I interviewed Tisserat in late 2005 when the Visual Arts Center of Richmond exhibited 75 prints and eight complete series ranging from 1985-2000, titled “Lessons: 30 Years of Printmaking.” The Reynolds Gallery simultaneously showed her then-recent work.
The show was an event for one substantial reason — Tisserat didn’t often present her work. Hauling around portfolios and banging on the doors of galleries didn’t interest her. “She was a private person,” says artist Heide Trepanier, who became acquainted with Tisserat during graduate school, “and I think that flowed into her art, too.”
The masterful artist preferred self-expression through her lithography rather than in talking about it for print, but I found her delightful and eloquent. She said then of VisArts’ galleries, “This is a tremendous opportunity to have my work in such an exquisite space,” and praised the curator, Ashley Kistler. “And it’s somewhat daunting. It feels a bit like the end of your life,” she chuckled. “That’s why we’re calling it a survey, instead of a retrospective.”
A recurring theme in Tisserat’s art is the slippery nature of perception. “One wants to define things,” she said, “but clarity proves elusive.” In earlier pieces, she used collage elements and diagrammatic forms. As her confidence and ability with the medium increased, she began showing the involvement of the maker. This was exemplified by a line drawing of her hand collaged within the pages of a dictionary.

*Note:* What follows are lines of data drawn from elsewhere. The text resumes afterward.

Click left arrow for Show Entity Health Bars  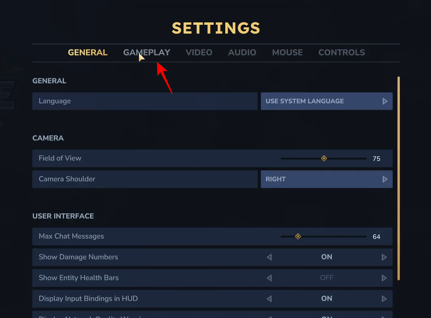(x=269, y=278)
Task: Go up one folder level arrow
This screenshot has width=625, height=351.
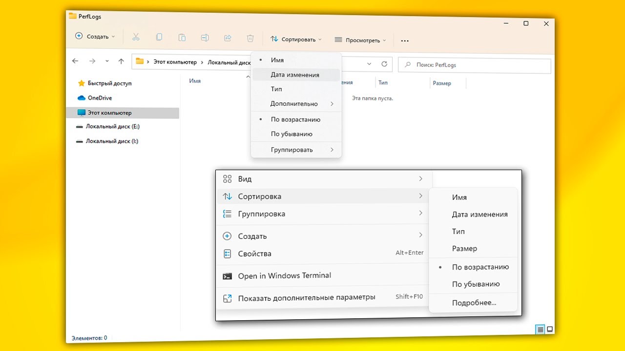Action: pos(121,61)
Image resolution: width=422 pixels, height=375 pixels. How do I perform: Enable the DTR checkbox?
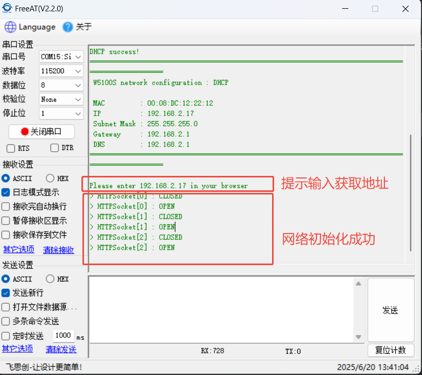[55, 148]
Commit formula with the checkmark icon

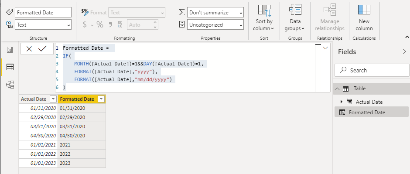click(42, 48)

“The hand is becoming more dominant in the work,” she said. “Maybe this is about my intent as an artist and my belief that lithography is a marvelous vehicle for drawing.”

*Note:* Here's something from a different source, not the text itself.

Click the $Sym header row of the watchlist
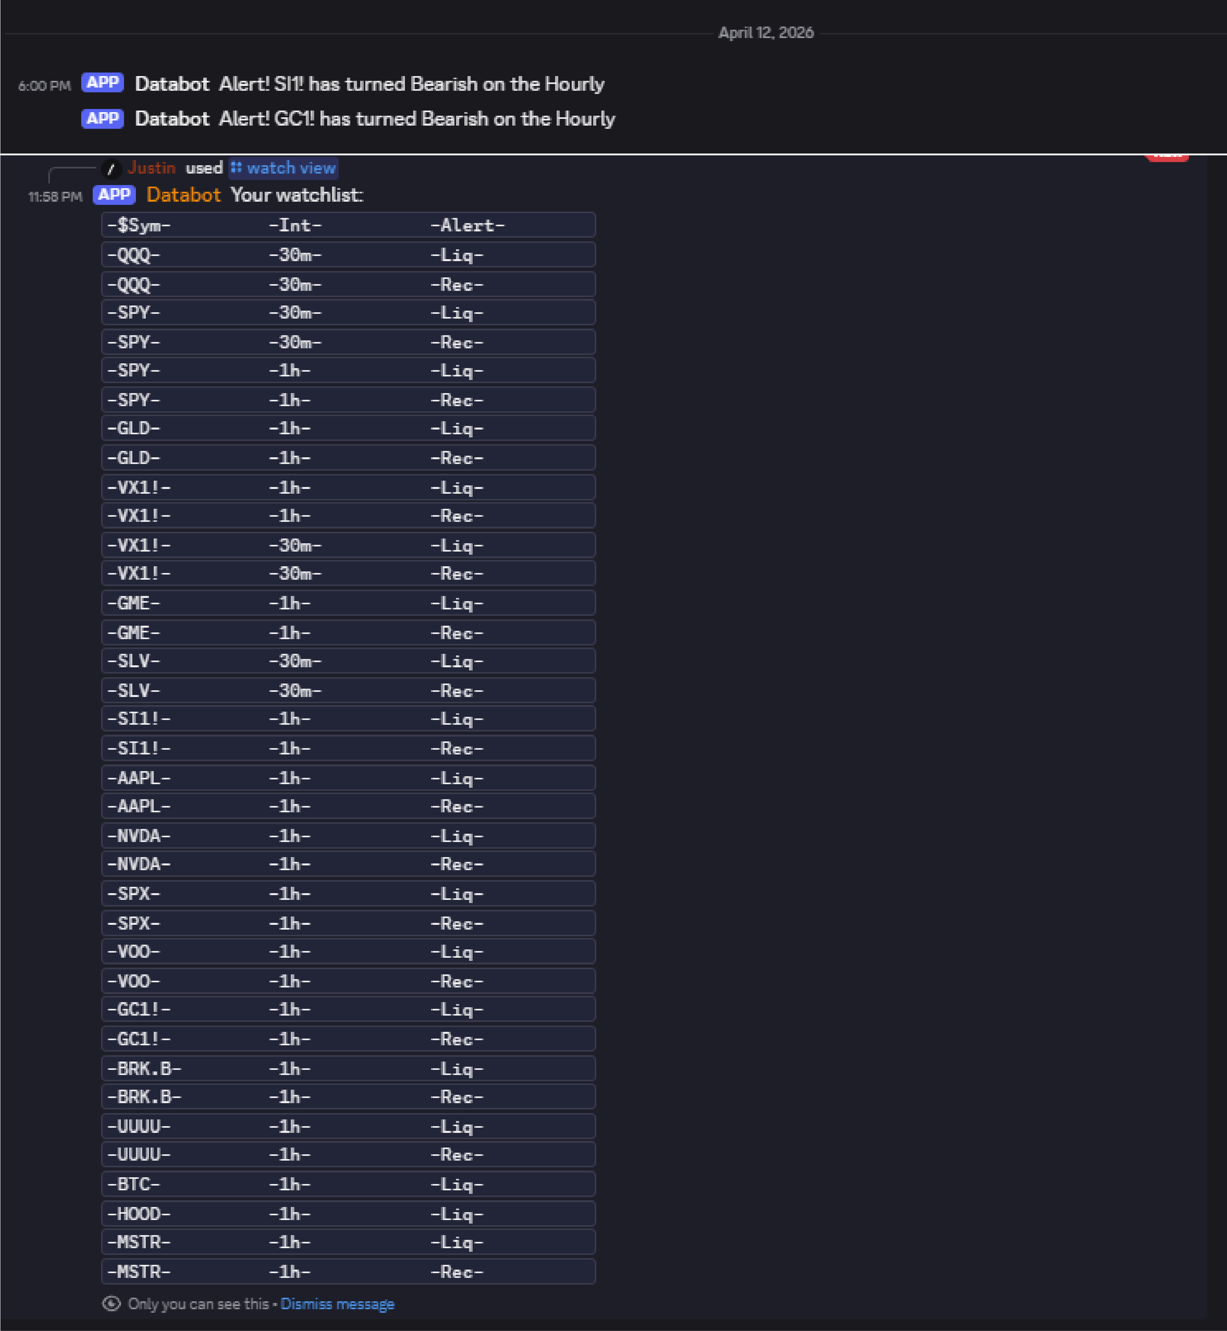 tap(348, 226)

In 2006, Tisserat received a nomination for Richmond magazine’s Theresa Pollak Prize for Excellence in the Arts. When I called her about the news, she politely declined to accept, citing her ambivalence and reluctance about public recognition.
Tisserat’s early 1990s series, “Accidents and Adventures,” is a group of self-portraits that formed a section of that 2005 VisArts exhibition. She chose to make, as she explained, “a diagrammatic self-portrait with pieces of black tape.” These pieces resemble cartoons, although, as they are individual prints, there are slight changes that alter the emotional content or each image. Paul Ryan wrote in Art Papers of the show that “the viewer quickly becomes aware that, for Tisserat, every image — perhaps every image of the world — is or can be a metaphor. When she combines images, context and perspective change, and meaning is renewed. A door opens to a new thought, and the known, tired world seems fresh.” Ryan observed that Tisserat “understands the naturalness and ubiquity of appropriation.” Paullette Roberts-Pullen wrote in Style Weekly that her use of “borrowed words, illustrations and diagrams from sources of supposed authority, such as dictionaries and how-to drawing books” dominated a number of the images.

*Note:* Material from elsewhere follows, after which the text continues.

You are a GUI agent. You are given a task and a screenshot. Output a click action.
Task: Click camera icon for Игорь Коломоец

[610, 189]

Another consistent subject in Tisserat's body of work is her presentation of the Colorado landscape. She grew up there, often returned, and with some wistfulness recorded the alterations to once-familiar scenes.
“Tremendous changes are occurring there," she said, "as open land is turned into subdivisions. So there’s a certain amount of melancholy, which is part, I suppose, of having a certain perspective over time.”
Printmaking presents unique challenges: “Your drawing is always reversed,” Tisserat explained. “That’s one step away from where it was, so there's always an element of risk. Most characteristic of lithography, you make an error with the consistency of the ink or the number of rolls, it’s just very unforgiving. There’s an element of tension the process provides.”
Patty Parks, who knew Tisserat well, shared her thoughts via social media: "This is a sadder world for me, but how lucky I was to have Barbara as a good friend in a world of many wonderful acquaintances. A mutual friend of ours, Masumi [Seki], a printmaker from Tokyo, gave the perfect description of Barbara, 'I will always remember her as the calm and witty person that made us feel the world is what it is, but no matter, we will be fine in her company.' Barbara had that calming effect on everyone. That is what made her everyone's favorite professor."